O MPDFT protocolou uma ação civil pública contra a influenciadora Virginia Fonseca pela divulgação de casa de apostas
Na ação, obtida pelo Metrópoles, o MP pediu que Virginia e a casa de apostas Blaze sejam condenadas a pagar um valor mínimo de R$ 120 milhões em indenização por danos morais coletivos.
Segundo o promotor de Justiça Paulo Roberto Binicheski, que assina a petição inicial, Virginia é o “braço operacional da captação” de uma casa de apostas, “executando a mensagem enganosa e induzindo à aposta”.
No documento, o representante do MP disse que a ação “não se resume à reparação de danos já produzidos, mas visa sobretudo impedir a repetição de práticas publicitárias abusivas verificadas em contexto de elevada exposição social, como as campanhas veiculadas durante a Copa e, em especial, o induzimento abusivo da influenciadora no jogo entre Argentina e Cabo Verde, episódio que exemplifica a aptidão da publicidade para conduzir o consumidor em erro e reforça a necessidade de atuação judicial voltada à contenção da reiteração da conduta”.

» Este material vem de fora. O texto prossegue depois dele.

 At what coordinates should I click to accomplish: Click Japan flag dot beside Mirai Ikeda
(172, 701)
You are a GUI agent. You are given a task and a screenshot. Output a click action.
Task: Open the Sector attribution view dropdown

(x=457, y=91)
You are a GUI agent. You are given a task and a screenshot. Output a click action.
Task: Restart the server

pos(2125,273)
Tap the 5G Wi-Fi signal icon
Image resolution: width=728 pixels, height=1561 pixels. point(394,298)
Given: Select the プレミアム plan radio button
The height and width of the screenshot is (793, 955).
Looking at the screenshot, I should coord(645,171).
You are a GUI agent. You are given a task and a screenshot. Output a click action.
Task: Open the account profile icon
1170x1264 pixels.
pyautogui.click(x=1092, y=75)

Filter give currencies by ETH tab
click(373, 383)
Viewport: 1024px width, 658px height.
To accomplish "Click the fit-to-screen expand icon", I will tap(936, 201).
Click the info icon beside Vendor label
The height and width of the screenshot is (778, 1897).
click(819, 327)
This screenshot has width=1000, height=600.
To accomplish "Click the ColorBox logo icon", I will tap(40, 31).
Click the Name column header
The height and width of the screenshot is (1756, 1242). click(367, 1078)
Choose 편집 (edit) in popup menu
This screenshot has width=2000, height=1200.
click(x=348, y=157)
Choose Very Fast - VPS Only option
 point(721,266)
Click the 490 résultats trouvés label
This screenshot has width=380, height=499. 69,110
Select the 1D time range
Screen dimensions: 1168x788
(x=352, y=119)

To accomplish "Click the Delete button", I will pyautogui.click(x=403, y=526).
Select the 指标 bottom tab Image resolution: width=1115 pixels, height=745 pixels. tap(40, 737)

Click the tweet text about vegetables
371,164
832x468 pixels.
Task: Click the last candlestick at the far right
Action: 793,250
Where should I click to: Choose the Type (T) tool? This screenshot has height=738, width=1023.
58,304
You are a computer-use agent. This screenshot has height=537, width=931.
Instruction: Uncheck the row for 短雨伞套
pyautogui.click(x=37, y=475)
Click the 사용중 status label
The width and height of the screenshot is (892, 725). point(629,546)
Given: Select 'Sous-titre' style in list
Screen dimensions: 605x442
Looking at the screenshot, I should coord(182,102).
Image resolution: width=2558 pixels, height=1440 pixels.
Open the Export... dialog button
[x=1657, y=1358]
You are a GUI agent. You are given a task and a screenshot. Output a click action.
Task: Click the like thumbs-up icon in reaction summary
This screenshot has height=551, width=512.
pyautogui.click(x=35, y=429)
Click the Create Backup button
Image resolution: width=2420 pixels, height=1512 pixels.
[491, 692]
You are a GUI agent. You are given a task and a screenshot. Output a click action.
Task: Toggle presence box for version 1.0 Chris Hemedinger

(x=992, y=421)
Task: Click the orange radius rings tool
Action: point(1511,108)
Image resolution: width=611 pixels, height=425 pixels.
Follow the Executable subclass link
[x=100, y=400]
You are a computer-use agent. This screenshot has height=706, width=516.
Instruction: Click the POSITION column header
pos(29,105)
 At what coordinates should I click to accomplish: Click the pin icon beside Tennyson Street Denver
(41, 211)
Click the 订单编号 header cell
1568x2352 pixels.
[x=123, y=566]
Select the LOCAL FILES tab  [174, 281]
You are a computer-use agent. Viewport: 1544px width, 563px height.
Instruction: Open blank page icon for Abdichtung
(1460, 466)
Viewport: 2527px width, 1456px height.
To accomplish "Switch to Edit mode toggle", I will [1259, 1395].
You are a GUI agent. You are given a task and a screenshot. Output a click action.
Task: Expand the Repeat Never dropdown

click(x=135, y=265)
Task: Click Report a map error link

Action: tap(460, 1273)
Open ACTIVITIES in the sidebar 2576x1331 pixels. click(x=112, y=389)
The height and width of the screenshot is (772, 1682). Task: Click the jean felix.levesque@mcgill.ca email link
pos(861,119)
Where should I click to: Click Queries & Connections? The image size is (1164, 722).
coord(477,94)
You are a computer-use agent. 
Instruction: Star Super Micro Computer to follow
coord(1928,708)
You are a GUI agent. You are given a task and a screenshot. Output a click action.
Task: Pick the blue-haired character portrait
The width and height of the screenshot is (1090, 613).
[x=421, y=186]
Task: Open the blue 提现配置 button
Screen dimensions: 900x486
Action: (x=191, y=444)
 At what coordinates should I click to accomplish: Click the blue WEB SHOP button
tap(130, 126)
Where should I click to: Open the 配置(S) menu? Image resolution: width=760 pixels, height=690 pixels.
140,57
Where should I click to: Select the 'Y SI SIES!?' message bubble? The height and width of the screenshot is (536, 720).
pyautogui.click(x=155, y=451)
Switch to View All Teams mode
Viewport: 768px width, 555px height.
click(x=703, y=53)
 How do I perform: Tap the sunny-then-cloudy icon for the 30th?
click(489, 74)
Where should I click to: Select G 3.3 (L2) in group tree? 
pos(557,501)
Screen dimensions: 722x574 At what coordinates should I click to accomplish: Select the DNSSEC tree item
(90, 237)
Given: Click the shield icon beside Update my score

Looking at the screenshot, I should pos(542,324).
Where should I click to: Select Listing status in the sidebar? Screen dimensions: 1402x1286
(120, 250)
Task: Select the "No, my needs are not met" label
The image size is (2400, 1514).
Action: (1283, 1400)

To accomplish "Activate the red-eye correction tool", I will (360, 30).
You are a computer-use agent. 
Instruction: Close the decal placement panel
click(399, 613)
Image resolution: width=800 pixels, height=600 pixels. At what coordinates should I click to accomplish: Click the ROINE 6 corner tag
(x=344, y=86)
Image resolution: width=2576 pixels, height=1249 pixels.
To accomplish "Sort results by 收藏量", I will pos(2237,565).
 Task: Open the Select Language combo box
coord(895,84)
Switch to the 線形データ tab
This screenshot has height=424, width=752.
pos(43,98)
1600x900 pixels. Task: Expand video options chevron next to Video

O processo foi resultado do inquérito civil instaurado para investigar a plataforma de apostas on-line Blaze, a 1ª Promotoria de Justiça de Defesa do Consumidor (Prodecon), conforme revelou a coluna Mirelle Pinheiro, do Metrópoles.
A ação tramita na 7ª Vara Cível de Brasília. Ainda não há decisão.
O que diz a defesa
Em nota, a defesa de Virginia afirmou que a ação civil “deve estar amparada em provas concretas, e não em presunções ou ilações decorrentes da condição de pessoa pública da influenciadora”.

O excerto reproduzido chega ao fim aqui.